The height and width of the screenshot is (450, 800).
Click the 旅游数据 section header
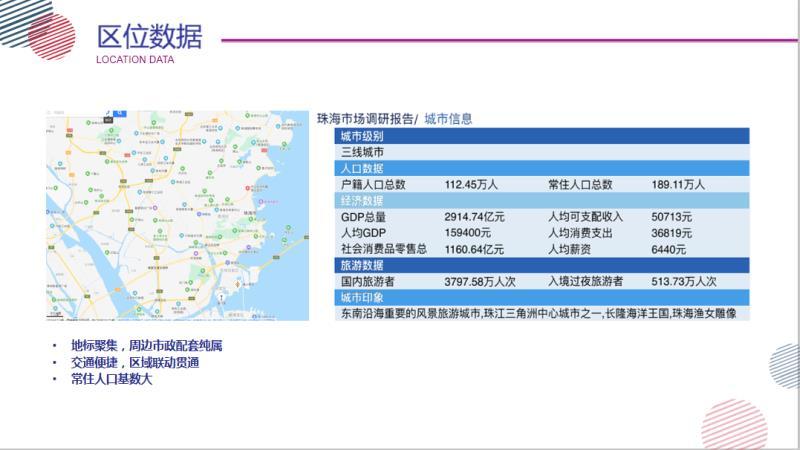361,265
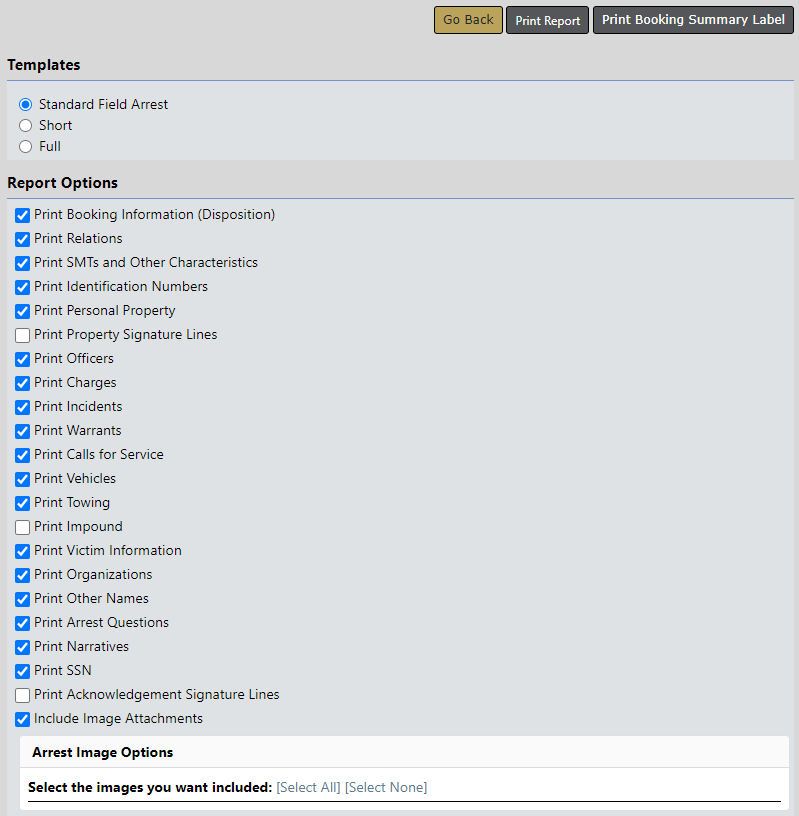Toggle the Print Narratives checkbox

(23, 647)
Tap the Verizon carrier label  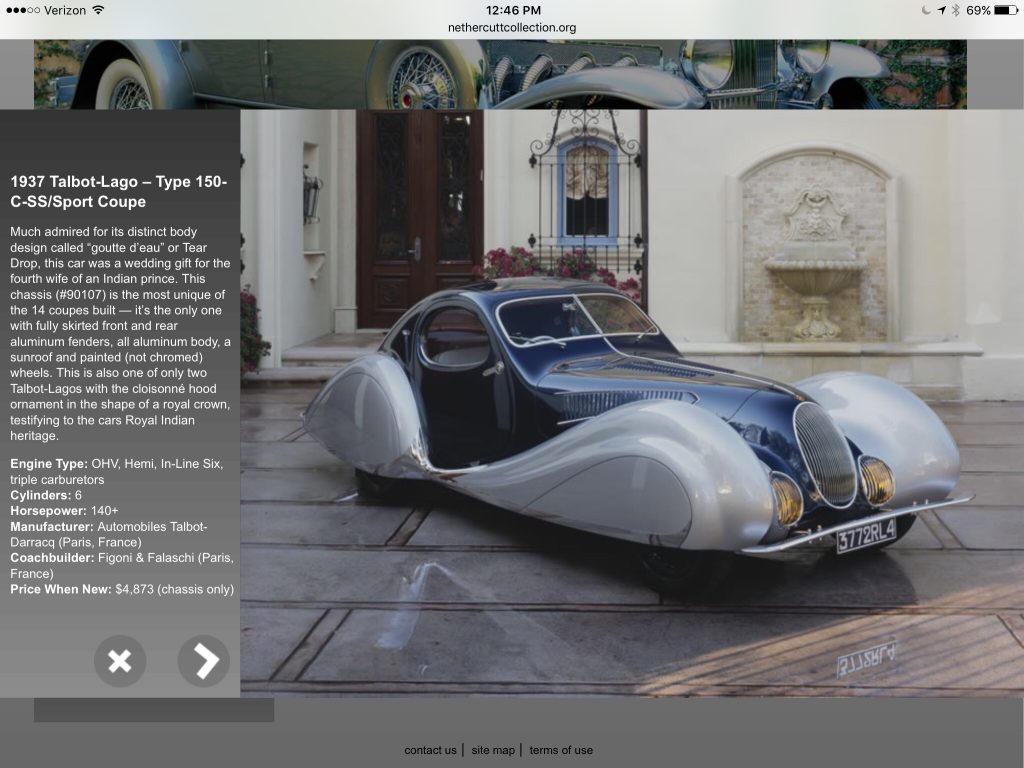point(65,10)
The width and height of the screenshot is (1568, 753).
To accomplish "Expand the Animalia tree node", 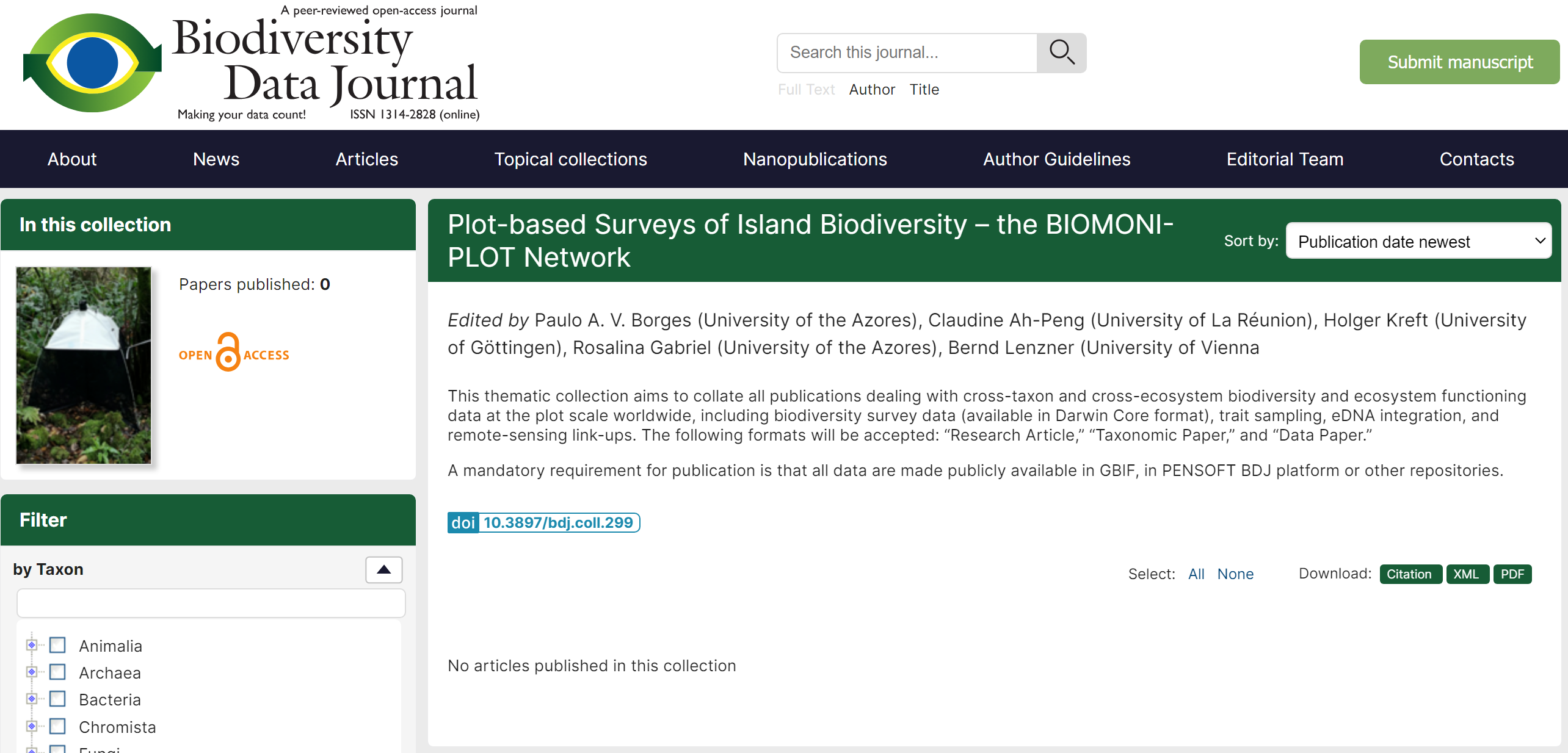I will [x=32, y=645].
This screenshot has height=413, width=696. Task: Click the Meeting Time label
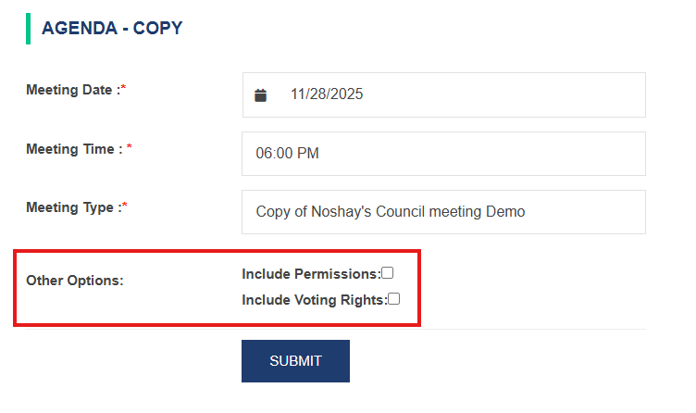[x=73, y=148]
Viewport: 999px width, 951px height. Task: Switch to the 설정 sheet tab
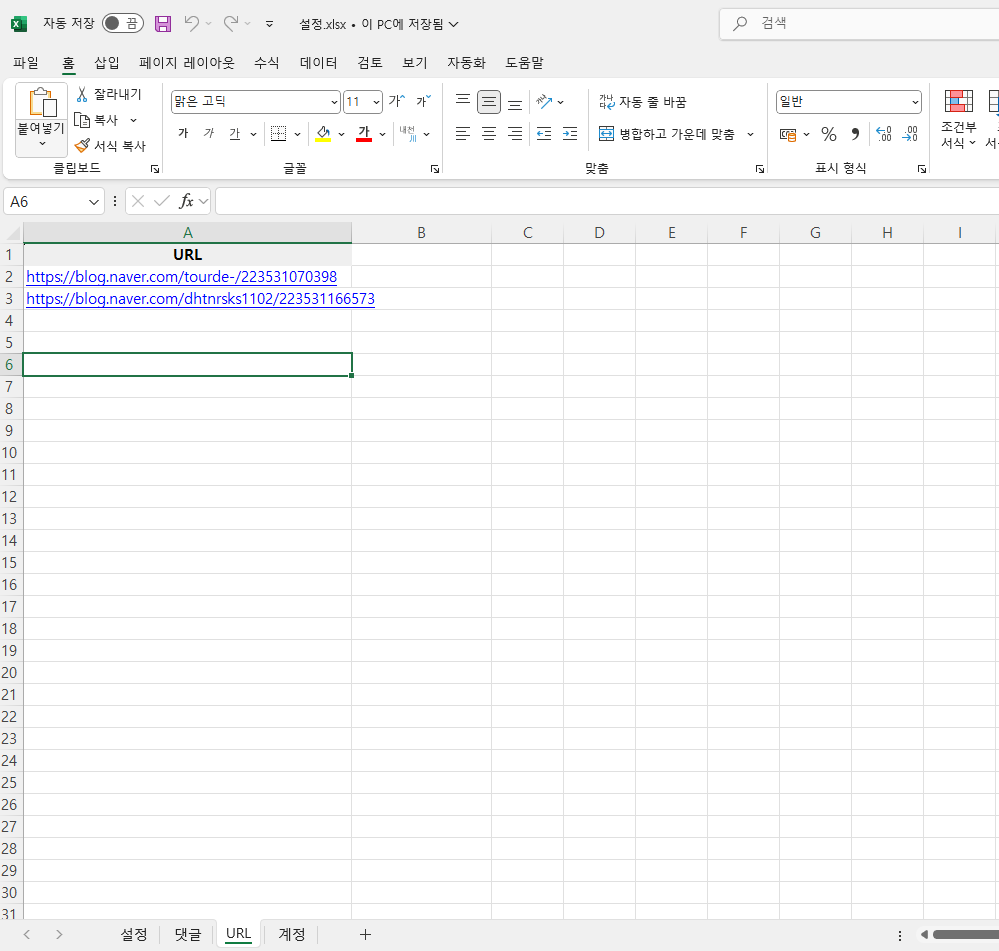(x=134, y=934)
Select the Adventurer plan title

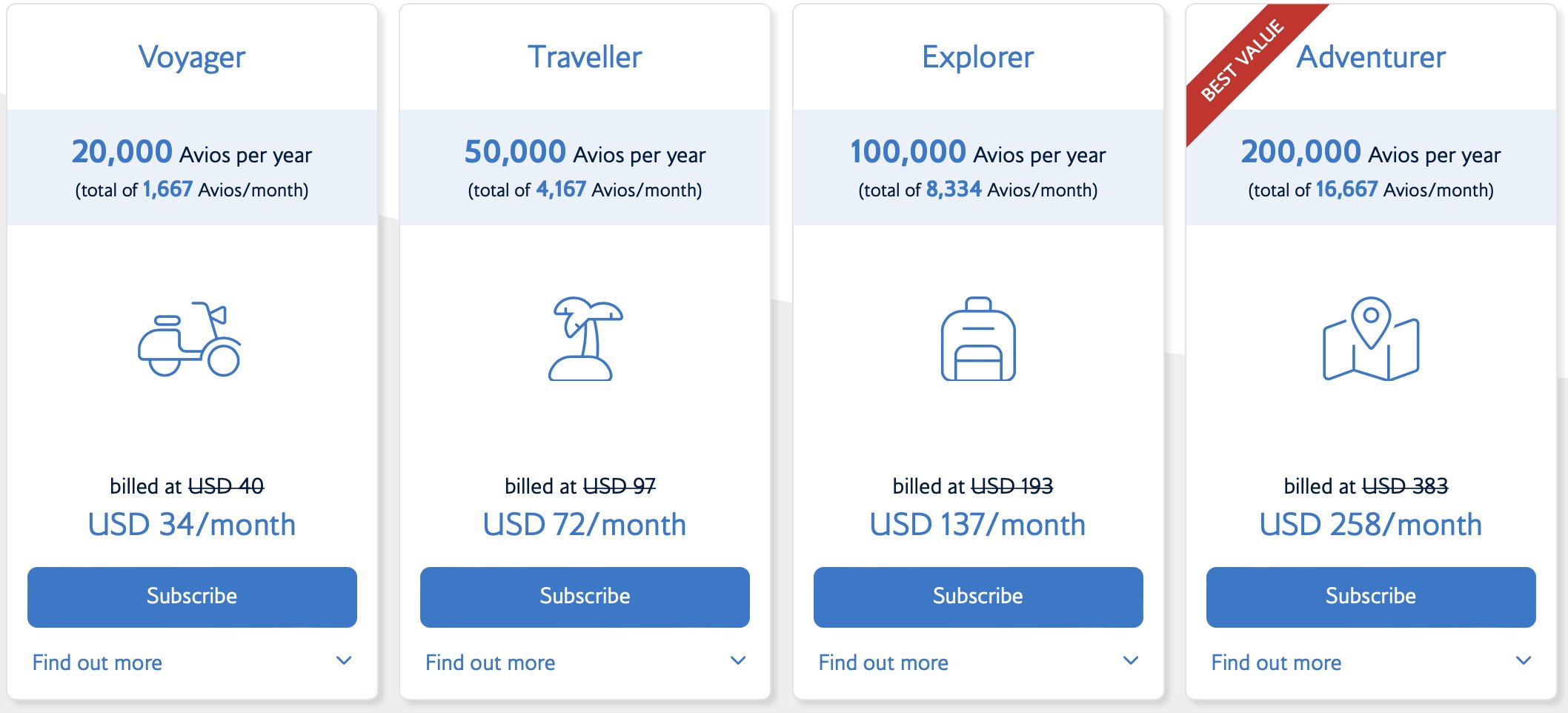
----
Work request
The copy you give must run from the line containing "Viewport: 999px width, 951px" through the last line of the records, exactly, with the pictures left out.

Finished task
Viewport: 999px width, 951px height. Task: Switch to the 설정 sheet tab
(x=134, y=934)
Select the Adventurer plan title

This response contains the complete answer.